Ces deux vieilles erreurs complémentaires (fille l'une de l'autre) continuent de sévir aujourd'hui :
 
l'erreur 1 inspire la "construction européenne" ultralibérale, et l'utopie multiculturelle qui s'en déduit logiquement ;
 
l'erreur 2 inspire l'utopie néo-réactionnaire, qui dit "chrétienté" pour ne pas dire "race blanche".
 
Face à cela, le pape décrit simplement le réel.

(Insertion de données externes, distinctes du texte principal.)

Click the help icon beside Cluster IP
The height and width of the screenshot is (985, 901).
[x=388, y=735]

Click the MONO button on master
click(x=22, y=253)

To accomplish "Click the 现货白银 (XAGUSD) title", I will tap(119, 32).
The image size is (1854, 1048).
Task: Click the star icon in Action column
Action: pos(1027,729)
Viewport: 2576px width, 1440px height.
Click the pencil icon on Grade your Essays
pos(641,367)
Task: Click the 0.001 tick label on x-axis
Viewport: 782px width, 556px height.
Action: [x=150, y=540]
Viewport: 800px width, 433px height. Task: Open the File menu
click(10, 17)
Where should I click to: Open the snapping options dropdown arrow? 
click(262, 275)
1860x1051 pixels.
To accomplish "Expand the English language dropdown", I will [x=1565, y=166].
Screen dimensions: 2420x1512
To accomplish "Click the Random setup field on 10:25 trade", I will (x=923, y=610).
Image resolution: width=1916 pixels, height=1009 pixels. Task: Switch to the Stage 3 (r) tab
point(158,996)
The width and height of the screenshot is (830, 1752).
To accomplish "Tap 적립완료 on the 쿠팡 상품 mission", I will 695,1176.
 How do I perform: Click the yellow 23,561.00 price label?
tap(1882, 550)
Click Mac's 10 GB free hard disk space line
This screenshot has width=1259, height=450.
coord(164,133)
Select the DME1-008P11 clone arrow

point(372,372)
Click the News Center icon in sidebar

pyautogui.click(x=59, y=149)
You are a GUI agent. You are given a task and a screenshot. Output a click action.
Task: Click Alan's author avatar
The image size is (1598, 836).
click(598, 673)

Les peuples, écrit-il, sont des processus socio-culturels évolutifs et complexes qui ne se réduisent pas à leurs héritages (le peuple se ressent différemment à chaque génération) : la solidarité d'un peuple repose sur l'adhésion partagée à un "mythe", au sens de structure culturelle capable de parler à l'imagination. (Le pape use de la notion de "mythe" au sens sorélien de puissance de mobilisation sociale : emprunt inattendu [*] mais que l'on retrouve dans plusieurs discours de François - notamment aux mouvements populaires).
 
Si ce "mythe" fait défaut, le peuple devient incapable d'assimiler des nouveaux venus. C'est le cas en Europe aujourd'hui, pour des raisons que nous n'allons pas développer ici et que tout le monde connaît. Cette panne de la capacité d'assimilation explique que la scène soit occupée par les deux erreurs jumelles : le "multi-culturel" (abolition de la notion de peuple) et "l'identitaire" (réduction de la notion de peuple à l'utopie de l'origine ethnique).
 
Précision : ce que le pape François dit du peuple porte la marque de la "théologie du peuple" argentine, branche des théologies de la libération qui prend pour objet le fait national au lieu de la lutte des classes. Un livre sur ce sujet : Le pape du peuple, par le théologien jésuite Juan Carlos Scannone (Cerf 2015).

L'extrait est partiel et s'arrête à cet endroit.